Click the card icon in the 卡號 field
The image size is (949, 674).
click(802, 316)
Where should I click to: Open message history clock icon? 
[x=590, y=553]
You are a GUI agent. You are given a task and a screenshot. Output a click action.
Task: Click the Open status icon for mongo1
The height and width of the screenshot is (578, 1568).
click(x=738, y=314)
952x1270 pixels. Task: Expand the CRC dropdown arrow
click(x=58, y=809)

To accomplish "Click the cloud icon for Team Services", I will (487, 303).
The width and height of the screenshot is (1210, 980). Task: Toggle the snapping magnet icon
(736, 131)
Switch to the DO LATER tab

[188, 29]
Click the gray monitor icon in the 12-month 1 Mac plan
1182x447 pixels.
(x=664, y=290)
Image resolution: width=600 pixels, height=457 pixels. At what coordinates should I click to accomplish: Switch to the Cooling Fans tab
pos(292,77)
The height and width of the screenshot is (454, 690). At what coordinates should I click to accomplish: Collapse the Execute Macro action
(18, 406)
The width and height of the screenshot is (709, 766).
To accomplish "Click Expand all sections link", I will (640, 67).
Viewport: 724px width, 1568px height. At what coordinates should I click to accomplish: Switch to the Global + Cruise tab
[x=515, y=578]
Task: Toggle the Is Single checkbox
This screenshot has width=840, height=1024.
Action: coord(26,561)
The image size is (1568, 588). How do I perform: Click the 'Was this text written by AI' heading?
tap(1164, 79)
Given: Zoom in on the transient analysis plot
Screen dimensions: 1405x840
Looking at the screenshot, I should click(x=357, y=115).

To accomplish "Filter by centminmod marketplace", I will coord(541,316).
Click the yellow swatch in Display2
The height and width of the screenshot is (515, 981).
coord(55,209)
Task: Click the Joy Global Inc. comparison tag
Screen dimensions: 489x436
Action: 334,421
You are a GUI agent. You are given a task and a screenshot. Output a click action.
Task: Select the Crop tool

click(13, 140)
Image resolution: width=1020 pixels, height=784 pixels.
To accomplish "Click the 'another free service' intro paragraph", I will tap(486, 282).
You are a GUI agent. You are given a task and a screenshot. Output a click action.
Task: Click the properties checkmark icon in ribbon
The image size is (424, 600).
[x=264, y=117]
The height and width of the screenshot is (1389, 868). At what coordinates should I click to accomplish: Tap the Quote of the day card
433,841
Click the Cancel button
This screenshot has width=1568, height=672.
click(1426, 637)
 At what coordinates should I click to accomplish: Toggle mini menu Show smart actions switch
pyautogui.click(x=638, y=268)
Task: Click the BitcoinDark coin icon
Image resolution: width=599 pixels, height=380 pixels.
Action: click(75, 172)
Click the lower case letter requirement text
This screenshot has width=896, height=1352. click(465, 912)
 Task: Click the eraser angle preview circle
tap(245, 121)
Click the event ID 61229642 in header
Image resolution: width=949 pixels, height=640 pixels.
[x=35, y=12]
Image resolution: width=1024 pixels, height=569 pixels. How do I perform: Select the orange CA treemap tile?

# # # # # # #

Assignment
An exact copy of every record is required.

Answer to the problem
Click the card icon in the 卡號 field
The image size is (949, 674).
click(802, 316)
Where should I click to: Open message history clock icon? 
[x=590, y=553]
You are a GUI agent. You are given a task and a screenshot. Output a click action.
Task: Click the Open status icon for mongo1
The height and width of the screenshot is (578, 1568).
click(x=738, y=314)
952x1270 pixels. Task: Expand the CRC dropdown arrow
click(x=58, y=809)

To accomplish "Click the cloud icon for Team Services", I will (487, 303).
The width and height of the screenshot is (1210, 980). Task: Toggle the snapping magnet icon
(736, 131)
Switch to the DO LATER tab

[188, 29]
Click the gray monitor icon in the 12-month 1 Mac plan
1182x447 pixels.
(x=664, y=290)
Image resolution: width=600 pixels, height=457 pixels. At what coordinates should I click to accomplish: Switch to the Cooling Fans tab
pos(292,77)
The height and width of the screenshot is (454, 690). At what coordinates should I click to accomplish: Collapse the Execute Macro action
(18, 406)
The width and height of the screenshot is (709, 766).
To accomplish "Click Expand all sections link", I will (640, 67).
Viewport: 724px width, 1568px height. At what coordinates should I click to accomplish: Switch to the Global + Cruise tab
[x=515, y=578]
Task: Toggle the Is Single checkbox
This screenshot has width=840, height=1024.
Action: coord(26,561)
The image size is (1568, 588). How do I perform: Click the 'Was this text written by AI' heading?
tap(1164, 79)
Given: Zoom in on the transient analysis plot
Screen dimensions: 1405x840
Looking at the screenshot, I should click(x=357, y=115).

To accomplish "Filter by centminmod marketplace", I will coord(541,316).
Click the yellow swatch in Display2
The height and width of the screenshot is (515, 981).
coord(55,209)
Task: Click the Joy Global Inc. comparison tag
Screen dimensions: 489x436
Action: 334,421
You are a GUI agent. You are given a task and a screenshot. Output a click action.
Task: Select the Crop tool

click(13, 140)
Image resolution: width=1020 pixels, height=784 pixels.
To accomplish "Click the 'another free service' intro paragraph", I will tap(486, 282).
You are a GUI agent. You are given a task and a screenshot. Output a click action.
Task: Click the properties checkmark icon in ribbon
The image size is (424, 600).
[x=264, y=117]
The height and width of the screenshot is (1389, 868). At what coordinates should I click to accomplish: Tap the Quote of the day card
433,841
Click the Cancel button
This screenshot has width=1568, height=672.
click(1426, 637)
 At what coordinates should I click to accomplish: Toggle mini menu Show smart actions switch
pyautogui.click(x=638, y=268)
Task: Click the BitcoinDark coin icon
Image resolution: width=599 pixels, height=380 pixels.
Action: click(75, 172)
Click the lower case letter requirement text
This screenshot has width=896, height=1352. click(465, 912)
 Task: Click the eraser angle preview circle
tap(245, 121)
Click the event ID 61229642 in header
Image resolution: width=949 pixels, height=640 pixels.
[x=35, y=12]
Image resolution: width=1024 pixels, height=569 pixels. How do I perform: Select the orange CA treemap tile?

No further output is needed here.